Conceitualmente o milagre foi um período de crescimento econômico estrito, dada a dissociação da pujança econômica com a distribuição de renda e os avanços na área social. A idéia linear do transbordamento automático dos êxitos da economia para a esfera social, conhecida pelo bordão “crescer para depois repartir”, a famosa “Teoria do Bolo”, mostrou-se incoerente e insustentável. Ademais, nesta época, tem início um expressivo aumento da dívida externa bruta(crescimento de mais de 1.500% de 1968 a 1980), com repercussões negativas para a década de 1980 (década perdida), comprometendo gerações futuras.
Diferentemente, nos oito anos de prosperidade do governo Lula, optou-se pelo crescimento com controle da inflação, responsabilidade fiscal e, sobretudo, redução da pobreza e desigualdades.
Colocou-se no centro da agenda a questão social, por acreditar que os investimentos nesta área e a melhoria da equidade são condições necessárias para que o crescimento econômico possa ter bases firmes para se alcançar um novo patamar: o de desenvolvimento. Assim, sepultou-se a idéia de que o Brasil era uma “Belíndia”, uma “espécie híbrida” com características da Bélgica, local de riqueza, e da Índia, simbolizando a miséria, a pobreza e a diferença entre ricos e pobres.
Os investimentos do PAC, a elevação das taxas de emprego, o aumento real do salário mínimo e as políticas de transferência de renda com ampliação do acesso às políticas públicas serviram de catalisador para a redução das desigualdades e para o resgate da cidadania plena: direitos à vida com liberdade e igualdade, enfim, direitos civis, políticos e sociais. O Brasil tornou-se credor internacional, emprestando inclusive ao FMI, num cenário de crise mundial e apresentou média de crescimento do PIB muito superiores às últimas duas décadas.

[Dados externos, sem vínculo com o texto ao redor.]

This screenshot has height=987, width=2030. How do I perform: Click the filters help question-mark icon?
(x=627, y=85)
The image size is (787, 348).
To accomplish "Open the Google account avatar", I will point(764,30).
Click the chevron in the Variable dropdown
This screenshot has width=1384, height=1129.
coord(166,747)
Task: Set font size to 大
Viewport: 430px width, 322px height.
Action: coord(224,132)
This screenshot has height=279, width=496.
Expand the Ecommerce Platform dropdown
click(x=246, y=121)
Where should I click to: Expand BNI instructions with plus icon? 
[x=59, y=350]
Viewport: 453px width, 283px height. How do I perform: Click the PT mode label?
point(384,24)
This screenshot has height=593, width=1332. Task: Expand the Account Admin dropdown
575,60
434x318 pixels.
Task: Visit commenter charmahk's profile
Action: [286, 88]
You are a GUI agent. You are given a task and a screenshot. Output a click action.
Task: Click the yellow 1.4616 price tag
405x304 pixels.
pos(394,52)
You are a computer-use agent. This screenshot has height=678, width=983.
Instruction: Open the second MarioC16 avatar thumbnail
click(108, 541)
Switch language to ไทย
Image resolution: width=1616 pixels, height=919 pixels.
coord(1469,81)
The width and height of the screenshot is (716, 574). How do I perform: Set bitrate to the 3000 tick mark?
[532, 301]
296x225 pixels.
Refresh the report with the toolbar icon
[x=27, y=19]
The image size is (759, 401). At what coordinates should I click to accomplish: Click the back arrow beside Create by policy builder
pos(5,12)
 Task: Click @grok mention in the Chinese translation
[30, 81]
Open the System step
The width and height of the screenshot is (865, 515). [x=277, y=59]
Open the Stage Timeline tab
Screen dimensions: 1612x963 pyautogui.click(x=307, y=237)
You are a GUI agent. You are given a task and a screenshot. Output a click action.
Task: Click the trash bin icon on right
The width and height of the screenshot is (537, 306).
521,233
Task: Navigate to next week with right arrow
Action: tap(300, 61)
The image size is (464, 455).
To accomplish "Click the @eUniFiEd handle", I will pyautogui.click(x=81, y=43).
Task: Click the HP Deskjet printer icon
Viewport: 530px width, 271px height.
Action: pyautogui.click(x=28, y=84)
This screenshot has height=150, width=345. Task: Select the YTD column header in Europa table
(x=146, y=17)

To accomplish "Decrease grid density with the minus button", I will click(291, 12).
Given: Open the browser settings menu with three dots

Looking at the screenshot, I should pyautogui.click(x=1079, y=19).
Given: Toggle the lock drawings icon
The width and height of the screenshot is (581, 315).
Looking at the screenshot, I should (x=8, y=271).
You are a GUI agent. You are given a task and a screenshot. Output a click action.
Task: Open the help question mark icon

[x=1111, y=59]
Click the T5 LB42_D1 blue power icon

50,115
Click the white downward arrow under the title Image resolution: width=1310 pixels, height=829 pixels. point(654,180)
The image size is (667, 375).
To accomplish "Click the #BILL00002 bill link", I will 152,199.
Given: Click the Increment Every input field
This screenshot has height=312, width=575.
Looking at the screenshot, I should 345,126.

Distante da ditadura e consolidando sua jovem democracia, o país assistiu ao período de prosperidade do governo Lula com entusiasmo, traduzido na expressiva taxa de aprovação de 80%. A aglutinação de uma maioria política em torno do novo modelo permitiu a aprovação de projetos relevantes, a retomada do planejamento de longo prazo, o controle social, bem como, o fortalecimento das pequenas economias e dos circuitos inferiores do capital, conforme conceituado por Milton Santos. Ao mesmo tempo, observou-se uma maior transparência na gestão pública, fundamental para a consolidação do Estado Democrático de Direito.
Por fim, os oitos anos de prosperidade do governo Lula se caracteriza, conceitualmente, como um período de desenvolvimento, uma vez que registrou além do crescimento econômico, melhoria dos indicadores sociais, aumento da produtividade e amadurecimento institucional.
Também se obteve avanços na direção a uma sociedade do conhecimento, com a expansão da rede de ensino pública universitária e a ampliação dos dispêndios nacionais em P&D, em relação ao PIB, e um maior esforço no sentido de uma transição para uma economia de baixo carbono e de sustentabilidade ambiental.